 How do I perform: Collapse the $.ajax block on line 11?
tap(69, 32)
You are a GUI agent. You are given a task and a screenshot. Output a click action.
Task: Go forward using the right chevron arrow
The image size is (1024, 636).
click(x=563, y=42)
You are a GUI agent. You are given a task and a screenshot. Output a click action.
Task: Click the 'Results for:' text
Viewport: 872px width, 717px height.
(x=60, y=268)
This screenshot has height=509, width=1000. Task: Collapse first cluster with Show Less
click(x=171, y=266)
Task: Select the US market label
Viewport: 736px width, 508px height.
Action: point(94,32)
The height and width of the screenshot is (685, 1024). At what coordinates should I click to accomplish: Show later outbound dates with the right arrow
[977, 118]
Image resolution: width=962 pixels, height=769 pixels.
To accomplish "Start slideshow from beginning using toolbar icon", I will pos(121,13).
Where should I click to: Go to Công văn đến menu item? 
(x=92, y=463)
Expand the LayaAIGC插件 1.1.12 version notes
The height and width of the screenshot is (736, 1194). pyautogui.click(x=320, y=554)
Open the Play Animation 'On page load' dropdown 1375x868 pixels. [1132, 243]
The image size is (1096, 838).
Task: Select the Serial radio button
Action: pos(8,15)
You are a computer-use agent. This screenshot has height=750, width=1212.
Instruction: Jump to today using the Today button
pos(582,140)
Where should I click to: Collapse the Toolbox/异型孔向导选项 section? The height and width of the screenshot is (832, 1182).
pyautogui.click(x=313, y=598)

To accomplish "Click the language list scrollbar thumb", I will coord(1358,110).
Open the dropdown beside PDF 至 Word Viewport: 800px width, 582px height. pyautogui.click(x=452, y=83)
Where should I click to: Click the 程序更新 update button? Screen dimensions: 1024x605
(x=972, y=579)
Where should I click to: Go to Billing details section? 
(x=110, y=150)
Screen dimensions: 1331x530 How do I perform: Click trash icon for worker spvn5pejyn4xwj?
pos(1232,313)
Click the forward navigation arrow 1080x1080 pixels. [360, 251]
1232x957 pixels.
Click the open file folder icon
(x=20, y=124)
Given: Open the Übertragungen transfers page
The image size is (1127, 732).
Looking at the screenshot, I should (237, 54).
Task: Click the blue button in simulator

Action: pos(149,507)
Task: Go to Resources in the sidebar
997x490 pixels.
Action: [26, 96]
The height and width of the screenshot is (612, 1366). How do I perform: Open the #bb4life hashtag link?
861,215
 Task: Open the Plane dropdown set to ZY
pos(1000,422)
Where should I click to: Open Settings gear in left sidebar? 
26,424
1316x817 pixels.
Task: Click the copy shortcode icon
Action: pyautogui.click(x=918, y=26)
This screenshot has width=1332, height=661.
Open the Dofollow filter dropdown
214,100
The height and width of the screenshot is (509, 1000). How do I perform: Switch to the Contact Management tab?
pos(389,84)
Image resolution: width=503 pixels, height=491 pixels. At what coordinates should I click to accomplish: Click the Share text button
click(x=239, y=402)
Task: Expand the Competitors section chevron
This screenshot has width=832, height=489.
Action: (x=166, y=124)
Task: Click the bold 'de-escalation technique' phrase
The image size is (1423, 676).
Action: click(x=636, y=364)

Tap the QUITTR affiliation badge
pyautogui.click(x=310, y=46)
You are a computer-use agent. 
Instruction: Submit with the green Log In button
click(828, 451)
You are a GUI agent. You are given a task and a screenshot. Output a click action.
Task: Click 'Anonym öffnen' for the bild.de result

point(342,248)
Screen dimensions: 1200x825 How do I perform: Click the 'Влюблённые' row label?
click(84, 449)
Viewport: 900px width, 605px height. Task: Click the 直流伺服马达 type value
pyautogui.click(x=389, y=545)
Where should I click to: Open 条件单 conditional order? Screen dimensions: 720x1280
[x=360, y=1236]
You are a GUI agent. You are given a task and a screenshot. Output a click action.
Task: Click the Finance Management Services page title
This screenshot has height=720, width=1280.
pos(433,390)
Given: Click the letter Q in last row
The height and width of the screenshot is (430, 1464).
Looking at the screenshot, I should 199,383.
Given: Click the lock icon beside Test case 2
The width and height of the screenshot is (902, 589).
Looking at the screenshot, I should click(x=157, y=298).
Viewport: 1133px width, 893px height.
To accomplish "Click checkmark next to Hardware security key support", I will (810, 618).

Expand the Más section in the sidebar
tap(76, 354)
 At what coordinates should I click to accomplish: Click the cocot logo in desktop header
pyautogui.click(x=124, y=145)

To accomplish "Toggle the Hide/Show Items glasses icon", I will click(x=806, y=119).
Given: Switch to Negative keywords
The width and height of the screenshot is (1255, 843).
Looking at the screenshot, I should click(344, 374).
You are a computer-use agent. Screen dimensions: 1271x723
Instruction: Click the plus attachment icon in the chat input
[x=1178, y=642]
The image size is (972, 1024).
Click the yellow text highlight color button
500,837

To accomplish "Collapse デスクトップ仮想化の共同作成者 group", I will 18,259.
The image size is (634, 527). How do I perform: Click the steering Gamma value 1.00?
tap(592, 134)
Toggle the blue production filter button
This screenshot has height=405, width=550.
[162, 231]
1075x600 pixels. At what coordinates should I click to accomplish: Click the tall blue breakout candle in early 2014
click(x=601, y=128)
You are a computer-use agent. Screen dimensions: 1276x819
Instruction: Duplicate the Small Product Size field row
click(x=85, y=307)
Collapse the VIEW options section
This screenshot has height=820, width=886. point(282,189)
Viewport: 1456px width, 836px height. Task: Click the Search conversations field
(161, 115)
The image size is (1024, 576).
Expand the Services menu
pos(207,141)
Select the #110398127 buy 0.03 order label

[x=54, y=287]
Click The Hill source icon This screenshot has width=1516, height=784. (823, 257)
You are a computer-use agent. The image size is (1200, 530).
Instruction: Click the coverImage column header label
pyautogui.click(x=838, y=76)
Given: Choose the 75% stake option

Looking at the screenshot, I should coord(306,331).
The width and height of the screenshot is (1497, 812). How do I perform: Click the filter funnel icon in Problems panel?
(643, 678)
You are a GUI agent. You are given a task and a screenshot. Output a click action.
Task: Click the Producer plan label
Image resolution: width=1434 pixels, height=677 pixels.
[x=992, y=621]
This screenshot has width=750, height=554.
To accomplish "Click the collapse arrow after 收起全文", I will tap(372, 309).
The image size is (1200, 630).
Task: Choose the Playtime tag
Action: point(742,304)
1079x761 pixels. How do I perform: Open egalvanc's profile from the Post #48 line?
------------------------------------------------------------------------
DIRECTIONS FOR THIS TASK:
Your answer must consist of every line in the listing that contains "from".

WRITTEN RESPONSE:
To accomplish "Start slideshow from beginning using toolbar icon", I will pos(121,13).
1079x761 pixels. How do I perform: Open egalvanc's profile from the Post #48 line?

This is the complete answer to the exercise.